Mike and Paul are both well pleased with their chairs and say they hope to make more. Here’s some pictures and feedback from them.
“The mix of tutored sessions and homework was very good. I think the flexibility was good to, we changed the arrangements based on our progress….It was a very worthwhile experience and I learnt a lot which was my objective” Paul Luton
Mike’s finished chair.
“Having attended a previous course, I was also looking for the bonus of working in a professional woodwork shop with fellow enthusiasts where we were able to share our experiences and knowledge
Where do we get timber from? where is the best place for bandsaw blades and router bits? what is the best spokeshave and how can you improve a Stanley 151? how do you sharpen a spokeshave blade and a scraper?….
Mike’s back back view.
…….There was some good stuff on selecting timber and grain selection to get the best effects.
In six days you pick up a mountain of help that you wouldn’t get working alone at home. At times a hobby like ours can be a solitary existence!” Mike Fewster
Arm to back joint, quite tricky compound angle, nicely done by Mike.

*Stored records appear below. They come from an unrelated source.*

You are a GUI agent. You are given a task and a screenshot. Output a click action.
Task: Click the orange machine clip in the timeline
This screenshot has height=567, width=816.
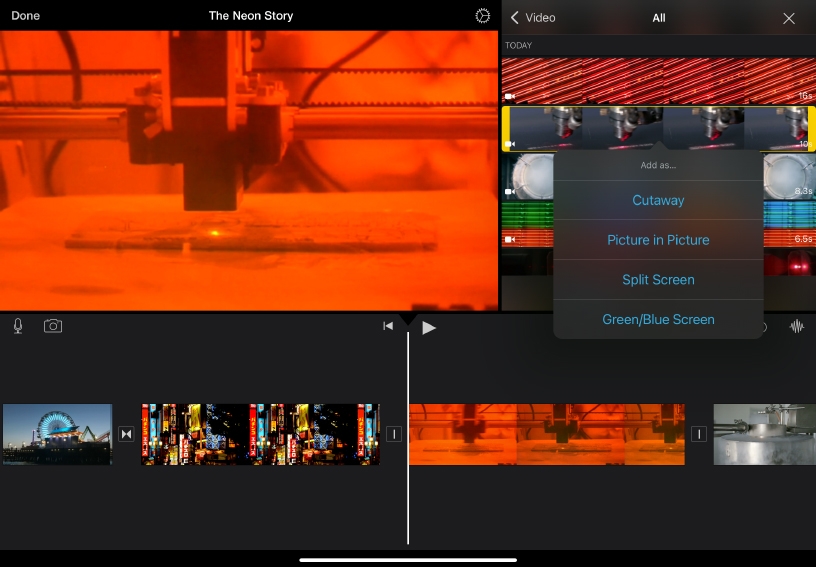tap(547, 434)
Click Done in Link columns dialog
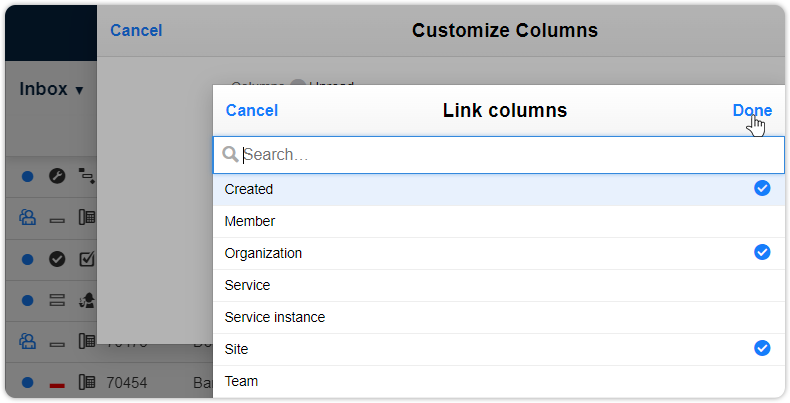 [x=752, y=110]
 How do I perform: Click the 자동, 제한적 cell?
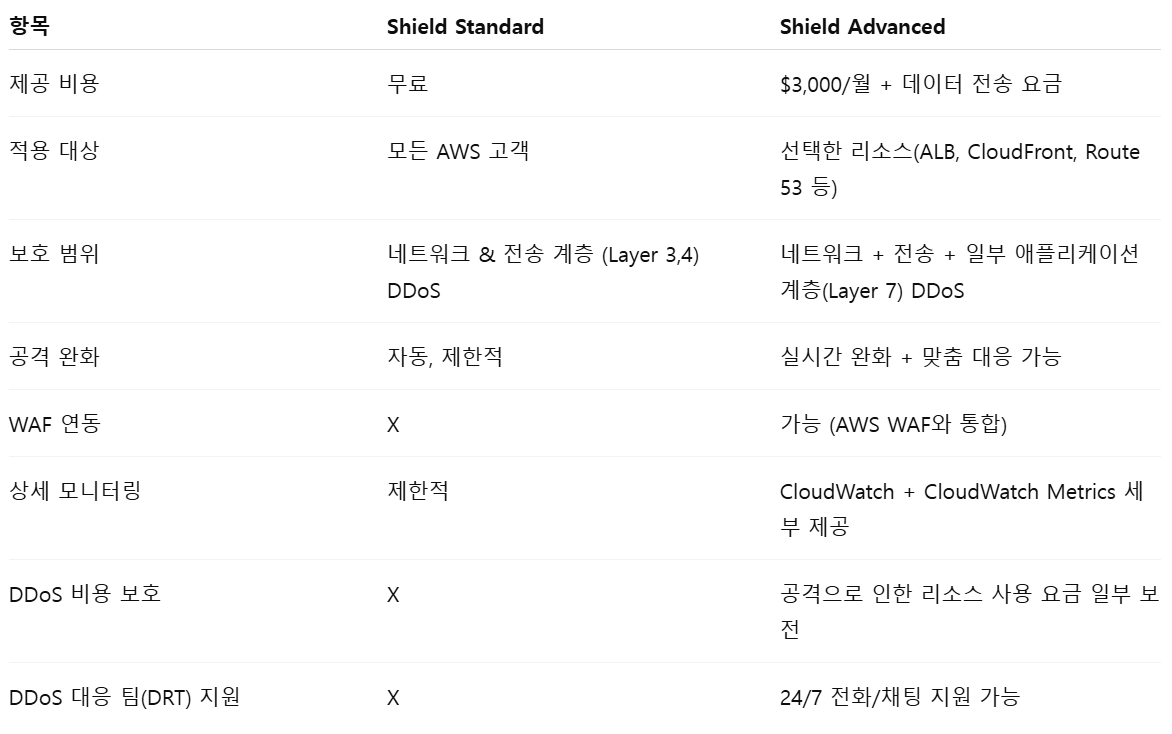coord(444,356)
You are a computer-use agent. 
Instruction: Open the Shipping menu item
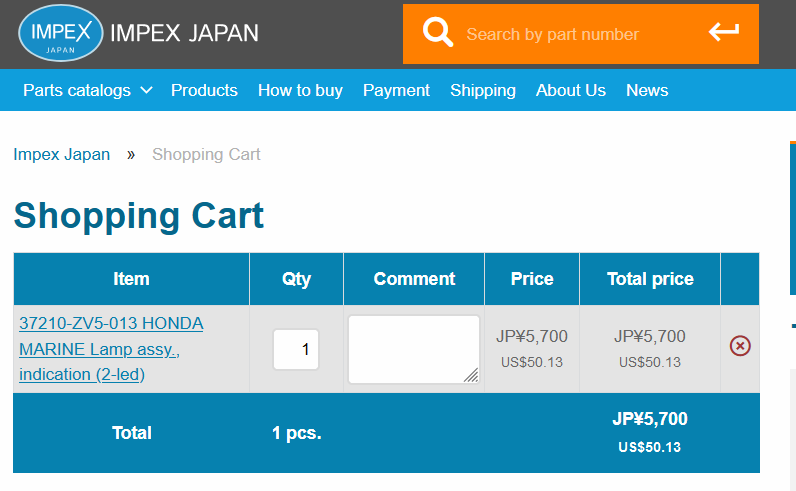tap(483, 90)
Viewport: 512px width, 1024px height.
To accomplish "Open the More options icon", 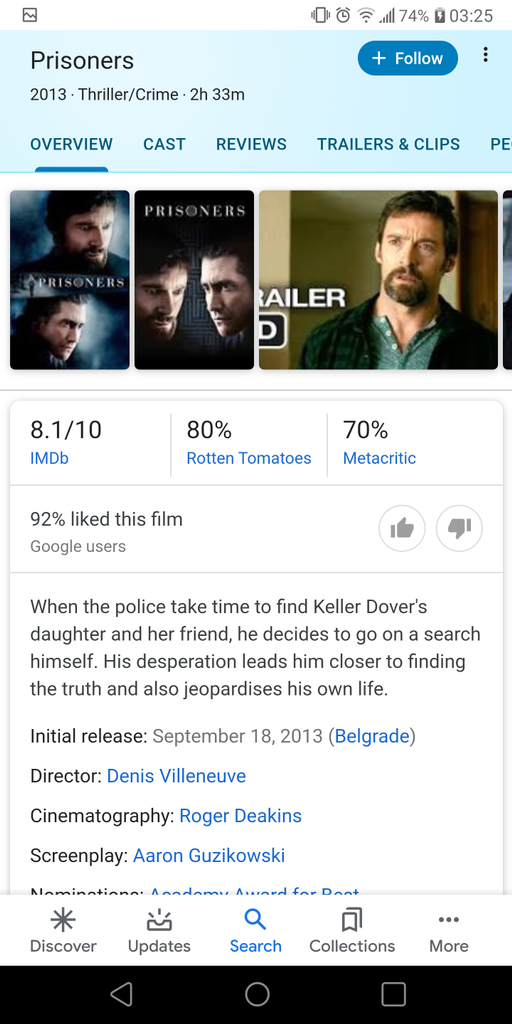I will [x=449, y=920].
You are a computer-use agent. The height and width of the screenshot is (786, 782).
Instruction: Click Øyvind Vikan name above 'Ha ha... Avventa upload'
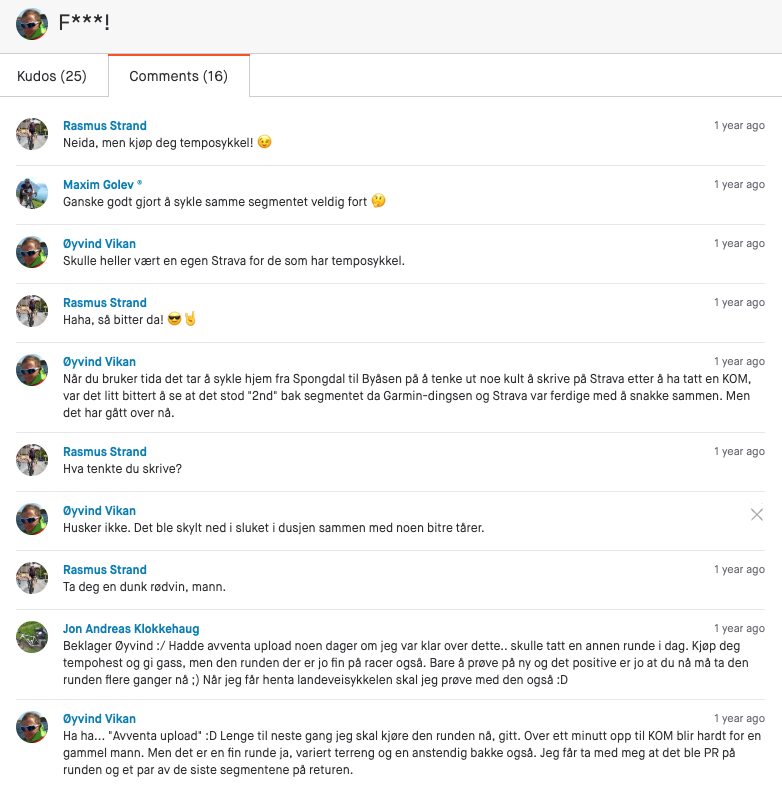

What were you expecting to achieve from attending the course?
“New skills, particularly to do with chair making”. Paul Luton
“I hoped to learn a new skill set. This would be my first chair and the angled joints, laminating to a former, member shaping, Soap finish and Danish cording were all new”. Mike Fewster
Were your expectations met and if not what were the deficiencies?
“Yes. There were times when too long was spent working out how to do some things”. Paul Luton
“Absolutely”. Mike Fewster
Applying final touches at home.
“A great experience. People have said to me that £600 is a lot for a chair but that misses the point. The course has pushed at my boundaries. I’ve come away with lots of new skills and a new confidence to tackle even more ambitious projects.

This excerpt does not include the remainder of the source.